Our OLS method normally does well, but here it did a poor job - the line is a far distance from the values for many years. Why? Notice the datapoint at the bottom left doesn't seem to follow the trend of the other datapoints. 1950 was a very cold winter in Seattle, and this datapoint is strongly influencing our final model (the blue line). What happens if we change the cost function?

## Second method: Mean Absolute Deviation

The second cost function we will look at is called _Mean Absolute Deviation_ (MAD). 

This is similar to OLS, except that instead of calculating the squared difference between predictions and expected values, it calculates the absolute difference. This means that outlier points have less effect on the regression than they do in OLS.
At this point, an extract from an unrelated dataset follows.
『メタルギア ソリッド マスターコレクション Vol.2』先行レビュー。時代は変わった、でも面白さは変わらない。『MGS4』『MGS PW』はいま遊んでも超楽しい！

Let's repeat what we've just done, but using MAD.

In [8]:
from sklearn.base import BaseEstimator
from scipy.optimize import minimize
import numpy as np

# Create and fit the model, using MAD
# skikit provides use with a MAD function, called mean_absolute_error
model_mad = MicrosoftCustomLinearRegressor().fit(X, y, mean_absolute_error)

# Make predictions, and calculate the error term
y_mad_pred = model_mad.predict(X)

# Calculate the error, using mean squared error
mse = mean_squared_error(y, y_mad_pred)
print(f"MSE error for MAD model: {mse}")

# Calculate the error, using MAD
mad = mean_absolute_error(y, y_mad_pred)
print(f"MAD error for MAD model: {mad}")

# Graph the result
graphing.scatter_2D(dataset, 
                    label_x="year", 
                    label_y="min_temperature", 
                    trendline=model_mad.predict)

MSE error for MAD model: 196.77019826098672
MAD error for MAD model: 7.992568442937199


It's clear that this line passes through the majority of points much better than OLS did, at the expense of almost ignoring the measurement taken in 1950. 

In our farming scenario, we're interested in how average temperatures are changing over time. We don't have much interest in 1950 specifically, so for us this is a better result. In other situations, of course, we might consider this result worse.

Looking at costs calculated, notice how:
* MSE is better for OLS regression.
* MAD is better for the MAD regression. 

We can expect these differences, because OLS aims to minimise MSE, ignoring MAD. The MAD option aims for the opposite.

## Summary

In this exercise, you learned about how changing the cost function used during fitting can result in different final results. 

We also learned how this behaviour is because these cost functions describe the 'best' way to fit a model, although from a data analyst's point of view there can be drawbacks no matter which cost function is chosen.